Effects of Mulberry Juice on Inflammatory Status and Clinical Symptoms in Patients With General Anxiety Disorder

Effects of Mulberry Juice on Inflammatory Status and Clinical Symptoms in Patients With General Anxiety Disorder

Auxiliary Effects of Mulberry Juice on Inflammatory Status and Clinical Symptoms in Patients With General Anxiety Disorder: A Single-Blinded Trial

Anxiety and depression are normally associated with inflammation reactions and interleukin (IL) related pathways are most evidently involved. IL-17A (interleukin 17A) induces psoriasis-like inflammation and depression-like behaviors in animals and can be relieved by using IL-17A antibody. Also, human association studies found that IL-17A and certain downstream ILs are associated with the severity of anxiety. IL-17A is a sentinel cytokine. On binding with interleukin 17A receptor (IL-17RA) and interleukin 17C receptor (IL-27RC), it induces signaling cascades via nuclear factor kappa-light-chain-enhancer of activated B cells (NFκB), P38 mitogen-activated protein kinases (p38MAPK) and CCAAT-enhancer-binding proteins (C/EBPs) knots, and stimulates subsequent cell secretions of cytokines and chemokines. Cyanidin 3-O-glucoside, the main anthocyanin component of mulberry, competes with IL-17A to bind its receptors and inhibits subsequent downstream cascades. The investigators plan to use a single-blinded randomized controlled trial to evaluate the auxiliary effect of mulberry juice in general anxiety disorder, including differences in psychiatric symptoms and levels of IL-related markers between the experimental and control groups, and contribution of IL-related genes in the auxiliary effect.
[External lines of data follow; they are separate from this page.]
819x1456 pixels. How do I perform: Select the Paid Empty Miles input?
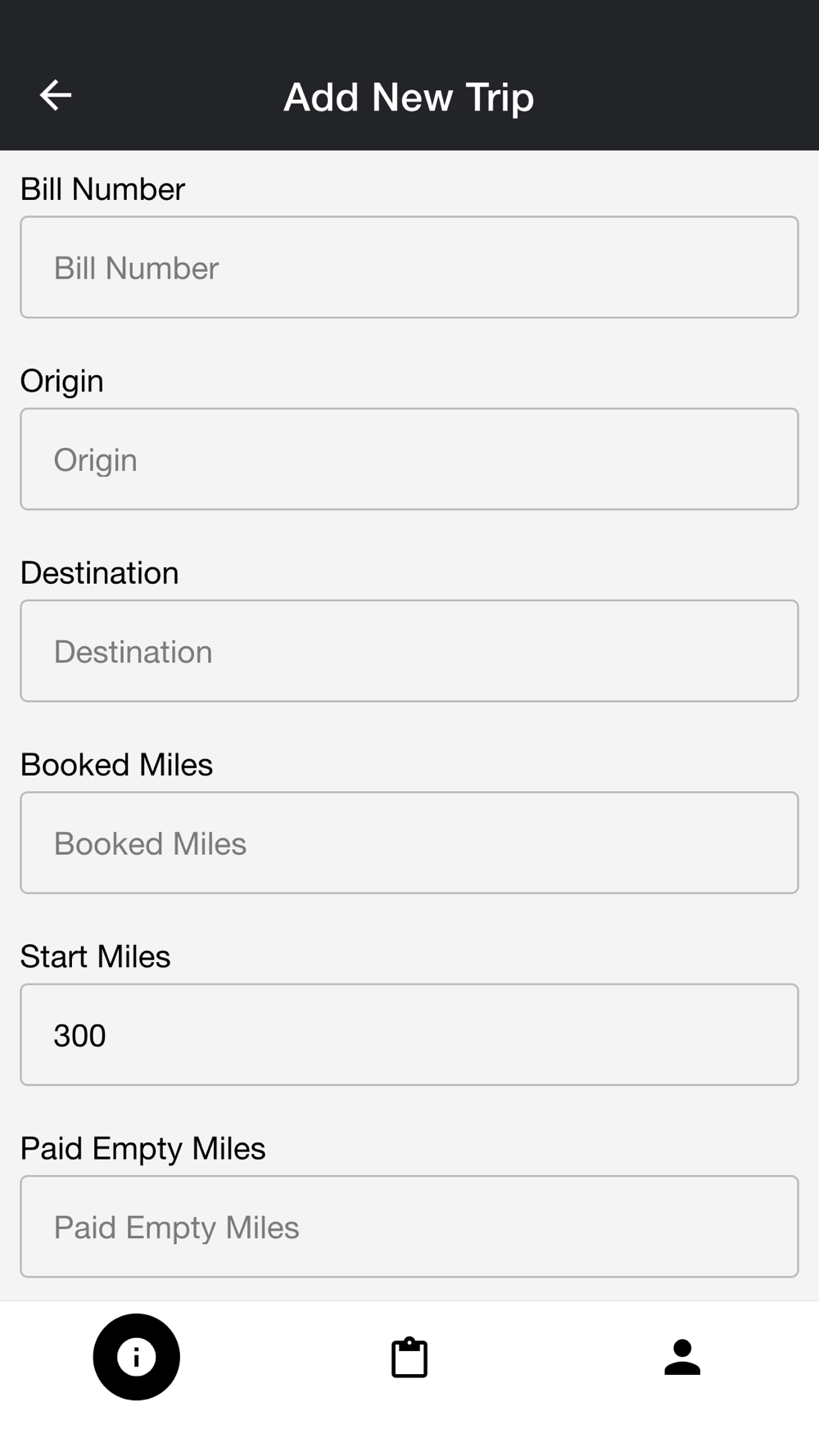pyautogui.click(x=410, y=1226)
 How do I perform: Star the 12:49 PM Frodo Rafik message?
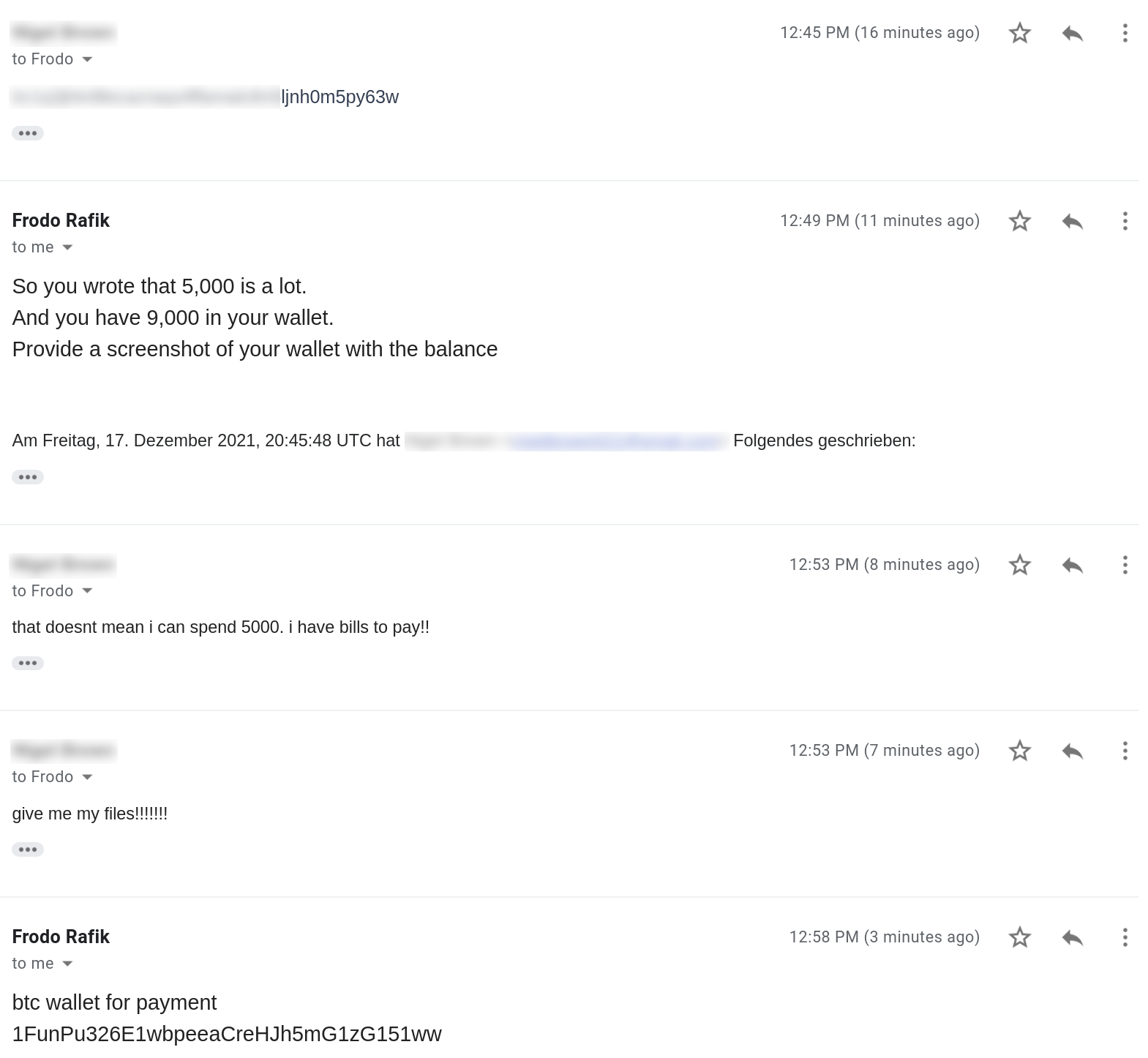point(1019,221)
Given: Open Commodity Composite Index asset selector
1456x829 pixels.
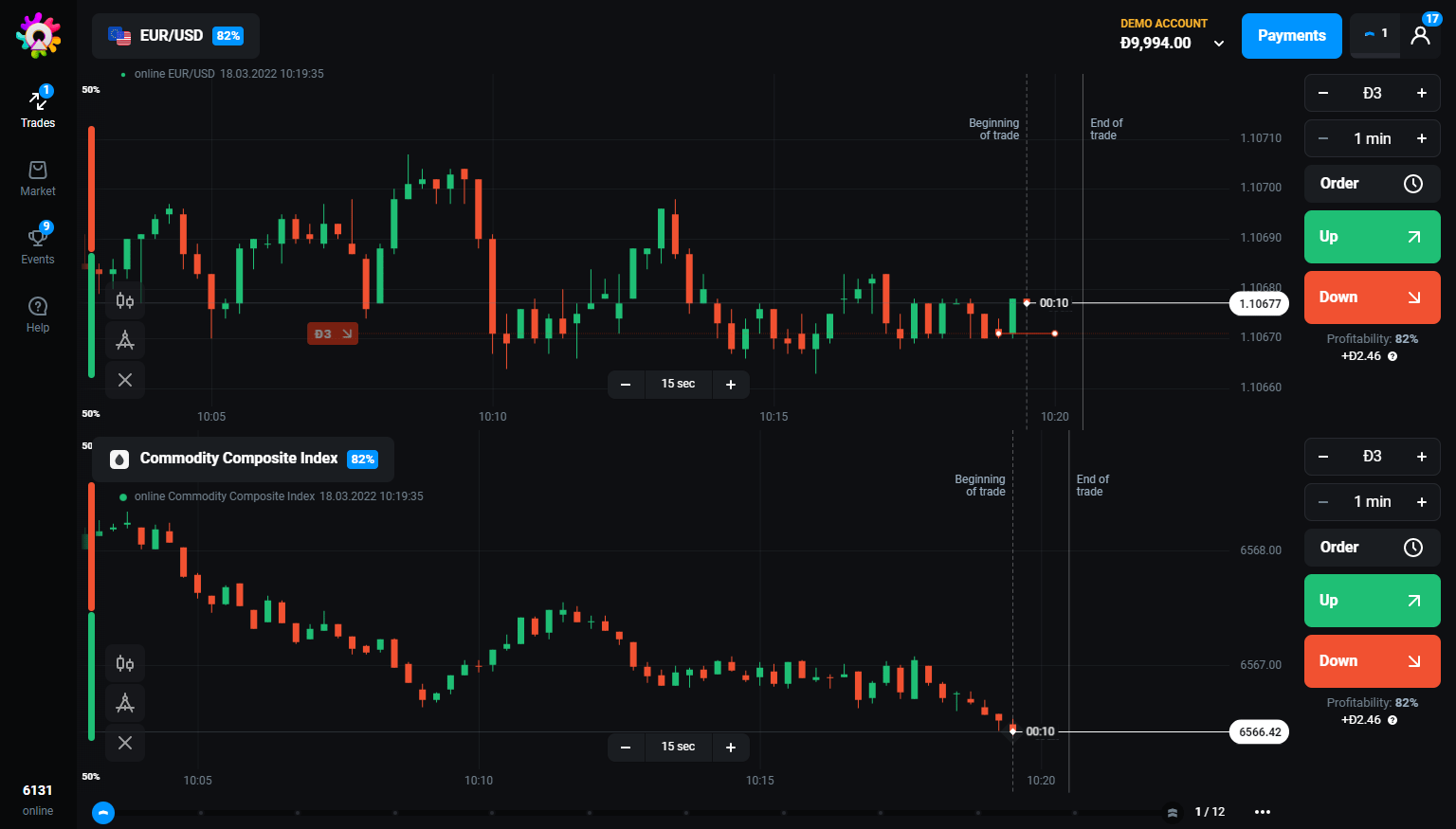Looking at the screenshot, I should point(243,459).
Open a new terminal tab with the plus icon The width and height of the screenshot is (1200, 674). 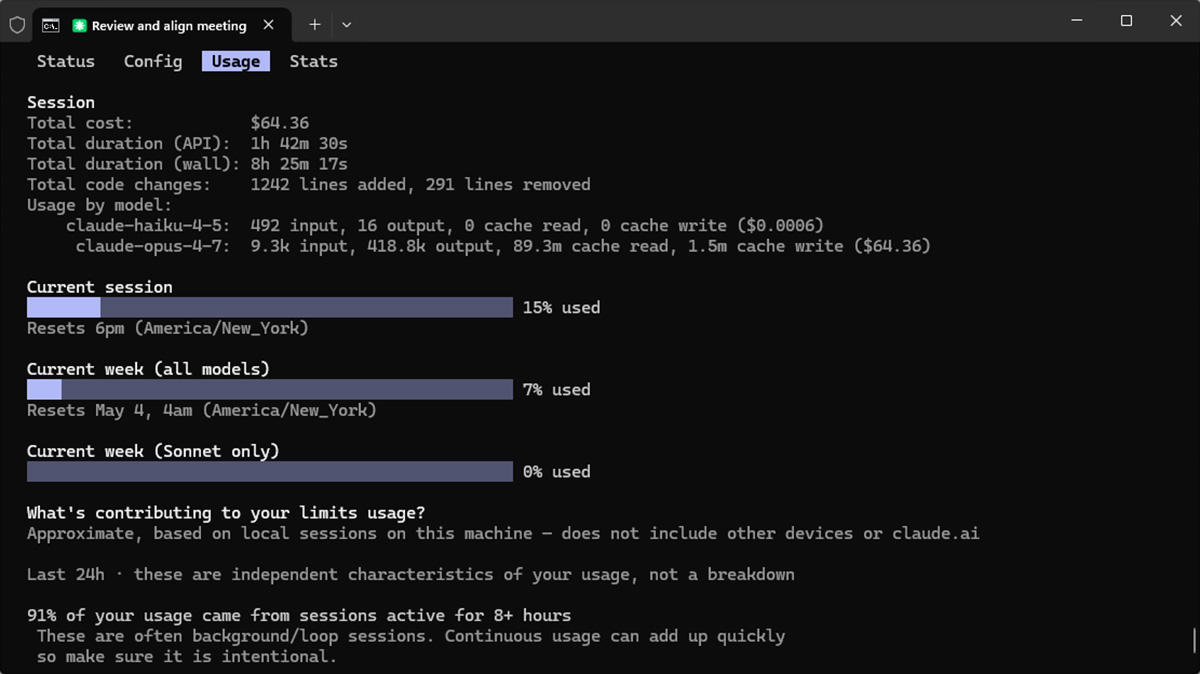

The etiology, pathogenesis, and pathophysiology of psychiatric disorders are not limited to the brain. Anxiety and depression are normally associated with inflammation reactions and interleukin (IL) related pathways are most evidently involved. Previous animal studies showed that administration of IL-17A induces psoriasis-like inflammation and depression-like behavior, and can be relieved by using IL-17A antibody, while in humans, association studies showed that serum IL-17A and certain downstream ILs are associated with the severity of anxiety. Also, the result of human genetic studies also identified several IL genes associated with anxiety and depression. IL-17A is a sentinel cytokine. On binding with interleukin 17A receptor (IL-17RA) and interleukin 17C receptor (IL-27RC), it induces signaling cascades via nuclear factor kappa-light-chain-enhancer of activated B cells (NFκB), P38 mitogen-activated protein kinases (p38MAPK) and CCAAT-enhancer-binding proteins (C/EBPs) knots, and stimulates subsequent cell secretions of cytokines and chemokines. Many studies have demonstrated that consumption of proanthocyanidin-rich or anthocyanin-rich berries, berries juice or other secondary products reduce a variety of inflammation symptoms in humans. However, these berries do not meet a low-cost requirement for general nutritional recommendation and new drug development in Taiwan due to the additional import cost. On the other hand, cyanidin 3-O-glucoside, the main anthocyanin component of local mulberry, competes with IL-17A to bind its receptors and inhibits subsequent downstream cascades. Without interfering the on-going treatment of the patients, this proposal plans to use a single-blinded randomized controlled trial to evaluate the auxiliary effect of mulberry juice in general anxiety disorder, including differences in psychiatric symptoms (anxiety, depression, and functions) and levels of IL-related markers between the experimental and control groups, and contribution of IL-related genes in the auxiliary effect.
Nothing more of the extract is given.